Dump is ancient - and while touted as a backup many wont trust it.

Note the BUGS section of the FreeBSD man page.

"Fewer than 32 read errors on the file system are ignored".

That bothers me because I'm of the mind set you show know every
error and the make a determination whether they are important
or safely ignore.


> >On the machine as the IPS [a colo facility] I use rsync to backup
> >the important data and var to get the database.  But I never get
> >about 2 OS revs behind so I haven't had the problem you expressed.

> a noted shortcoming on our part. it wasn't broken so we didn't
> try to fix (aside from a few patches), which evidently came
> back to haunt us when a repair of this magnitute was required.

You can't be blamed for that.  Many people do consider dump broken,
and that's why alternatives emereged.   I'm probalby more aware of
things like this as being an SA for hire for small businesses and
have been around several differing Unix systems.
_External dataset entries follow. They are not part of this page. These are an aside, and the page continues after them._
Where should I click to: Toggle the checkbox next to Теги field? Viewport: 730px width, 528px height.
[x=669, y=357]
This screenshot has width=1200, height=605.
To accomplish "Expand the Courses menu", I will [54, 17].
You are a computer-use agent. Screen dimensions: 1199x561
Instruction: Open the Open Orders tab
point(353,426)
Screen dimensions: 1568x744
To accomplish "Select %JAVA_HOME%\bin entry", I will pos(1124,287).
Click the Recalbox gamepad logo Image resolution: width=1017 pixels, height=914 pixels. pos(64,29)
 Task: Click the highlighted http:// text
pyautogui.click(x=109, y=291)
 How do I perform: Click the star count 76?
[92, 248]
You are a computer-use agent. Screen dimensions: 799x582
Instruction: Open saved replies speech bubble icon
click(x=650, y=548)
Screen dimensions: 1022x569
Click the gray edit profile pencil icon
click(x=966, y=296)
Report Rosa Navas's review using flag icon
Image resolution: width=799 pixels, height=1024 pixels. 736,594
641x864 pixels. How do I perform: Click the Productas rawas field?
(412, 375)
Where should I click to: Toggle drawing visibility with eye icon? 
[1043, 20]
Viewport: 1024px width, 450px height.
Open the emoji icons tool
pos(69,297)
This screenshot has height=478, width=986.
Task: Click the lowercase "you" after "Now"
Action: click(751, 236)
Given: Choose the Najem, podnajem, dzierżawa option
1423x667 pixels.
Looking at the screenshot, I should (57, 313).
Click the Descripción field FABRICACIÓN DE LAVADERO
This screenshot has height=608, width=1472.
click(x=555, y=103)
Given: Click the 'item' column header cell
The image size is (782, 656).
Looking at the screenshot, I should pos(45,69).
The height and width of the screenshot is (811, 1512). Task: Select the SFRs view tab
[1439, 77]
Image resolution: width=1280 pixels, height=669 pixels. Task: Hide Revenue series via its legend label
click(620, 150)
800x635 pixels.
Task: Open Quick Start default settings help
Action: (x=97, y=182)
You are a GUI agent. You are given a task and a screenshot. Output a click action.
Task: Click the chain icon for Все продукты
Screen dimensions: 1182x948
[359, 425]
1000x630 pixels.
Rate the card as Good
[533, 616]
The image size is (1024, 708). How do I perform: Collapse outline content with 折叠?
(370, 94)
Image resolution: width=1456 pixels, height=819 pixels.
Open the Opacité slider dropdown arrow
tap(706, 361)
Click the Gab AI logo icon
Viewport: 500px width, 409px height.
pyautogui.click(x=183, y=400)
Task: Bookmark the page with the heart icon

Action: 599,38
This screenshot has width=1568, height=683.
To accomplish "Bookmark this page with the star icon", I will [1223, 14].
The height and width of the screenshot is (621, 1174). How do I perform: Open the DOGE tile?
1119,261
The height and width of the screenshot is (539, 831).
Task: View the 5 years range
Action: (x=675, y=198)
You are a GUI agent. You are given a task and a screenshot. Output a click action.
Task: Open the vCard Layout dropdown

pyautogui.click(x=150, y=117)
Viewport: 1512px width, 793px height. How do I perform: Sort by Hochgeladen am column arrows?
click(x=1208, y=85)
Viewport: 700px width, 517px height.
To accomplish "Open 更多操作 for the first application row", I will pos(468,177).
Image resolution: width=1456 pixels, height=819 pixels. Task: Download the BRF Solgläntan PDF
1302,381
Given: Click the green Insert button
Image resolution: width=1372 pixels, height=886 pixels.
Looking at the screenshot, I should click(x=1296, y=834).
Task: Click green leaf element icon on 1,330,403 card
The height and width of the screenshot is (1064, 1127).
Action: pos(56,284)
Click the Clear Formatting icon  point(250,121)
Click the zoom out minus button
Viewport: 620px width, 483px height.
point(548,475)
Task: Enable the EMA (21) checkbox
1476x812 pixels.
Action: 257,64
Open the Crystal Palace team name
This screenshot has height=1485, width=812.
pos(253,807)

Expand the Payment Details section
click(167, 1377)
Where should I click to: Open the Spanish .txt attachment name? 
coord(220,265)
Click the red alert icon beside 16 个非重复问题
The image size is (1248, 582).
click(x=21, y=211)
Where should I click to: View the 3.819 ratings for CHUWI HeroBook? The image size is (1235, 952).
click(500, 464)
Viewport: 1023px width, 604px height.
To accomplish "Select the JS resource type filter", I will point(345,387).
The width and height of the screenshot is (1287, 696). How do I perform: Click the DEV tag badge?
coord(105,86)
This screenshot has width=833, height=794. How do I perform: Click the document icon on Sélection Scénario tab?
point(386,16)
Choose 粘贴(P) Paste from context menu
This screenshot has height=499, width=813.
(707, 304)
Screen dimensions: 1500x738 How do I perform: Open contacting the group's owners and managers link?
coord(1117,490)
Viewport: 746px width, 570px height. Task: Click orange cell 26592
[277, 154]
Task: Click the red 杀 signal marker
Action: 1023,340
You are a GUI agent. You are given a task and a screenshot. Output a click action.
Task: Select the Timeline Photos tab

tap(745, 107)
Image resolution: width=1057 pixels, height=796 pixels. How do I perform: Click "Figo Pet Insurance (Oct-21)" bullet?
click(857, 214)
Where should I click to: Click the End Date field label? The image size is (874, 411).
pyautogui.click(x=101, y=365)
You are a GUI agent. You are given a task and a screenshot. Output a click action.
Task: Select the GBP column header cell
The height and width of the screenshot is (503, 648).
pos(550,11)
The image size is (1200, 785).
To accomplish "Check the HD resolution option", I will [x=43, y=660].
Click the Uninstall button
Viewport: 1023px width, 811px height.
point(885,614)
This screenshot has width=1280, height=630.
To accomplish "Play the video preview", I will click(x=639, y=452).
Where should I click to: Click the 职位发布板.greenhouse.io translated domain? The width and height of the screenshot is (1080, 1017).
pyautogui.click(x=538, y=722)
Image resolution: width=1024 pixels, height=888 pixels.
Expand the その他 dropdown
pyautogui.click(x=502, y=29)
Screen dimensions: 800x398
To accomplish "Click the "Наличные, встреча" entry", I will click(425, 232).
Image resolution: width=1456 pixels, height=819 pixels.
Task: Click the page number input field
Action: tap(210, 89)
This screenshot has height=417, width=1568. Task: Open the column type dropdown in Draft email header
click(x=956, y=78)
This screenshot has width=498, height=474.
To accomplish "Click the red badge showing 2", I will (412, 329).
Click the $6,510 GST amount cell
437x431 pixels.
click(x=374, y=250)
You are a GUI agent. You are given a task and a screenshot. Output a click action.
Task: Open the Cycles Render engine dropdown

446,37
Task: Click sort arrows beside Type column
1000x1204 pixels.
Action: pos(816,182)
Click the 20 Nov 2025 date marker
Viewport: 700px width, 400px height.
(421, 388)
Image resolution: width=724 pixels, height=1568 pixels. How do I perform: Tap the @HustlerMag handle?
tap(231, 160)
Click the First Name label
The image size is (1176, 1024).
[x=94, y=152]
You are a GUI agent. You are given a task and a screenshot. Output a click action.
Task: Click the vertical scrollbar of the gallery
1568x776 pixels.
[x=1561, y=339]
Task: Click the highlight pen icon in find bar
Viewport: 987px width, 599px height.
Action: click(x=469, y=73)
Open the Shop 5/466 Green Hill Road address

> >I got spoiled about 1990 using a program from alt souces that
> >did bit level verifies and then the commercial programs started
> >using that.  I've seen more than one instance where backups
> >wouldn't restore because the backup failed for some reason or
> >other.   None of that helps you now, but I'd strongly recommend
> >a program like that as you can put everything back just the way it
> >was - until you get to the point where new hardware makes a
> >complete identical restore impossible - eg new controllers, NICs,
> >etc.

> The dissapointment (or misunderstanding on my part of what
> dump/restore could handle) is that the hardware was identical,
> including the new hard drive make/model. Absolutely nothing had
> changed, it just didn't seem up to the task of restoring over a
> basic file system.

The one thing you did not know was that the tape backup [I'm
assuming tape] was completely successful.  If tape and you ran a
typical verify on the tape afterward - all that basically does [or
did on the one I'm used to] was to verify the checksums on the
headers.  But if data was mis-read from the HD or it got corrupted
in transit from the HD to the electronics on the tape drive,
the bad data will be written and a checksum for that will added to
the end of the block, and you will wrongly assume that the data is
OK as the checksum matched.

That's why I started using bit-level verifies.   And that was 
from about 1990 where many small systems still backed up to
floppies.  I go far enough back with these wee beasts to remember
that HW wasn't as reliable as it is now.  Today's HW often gives a
false sense of security as it fails so often.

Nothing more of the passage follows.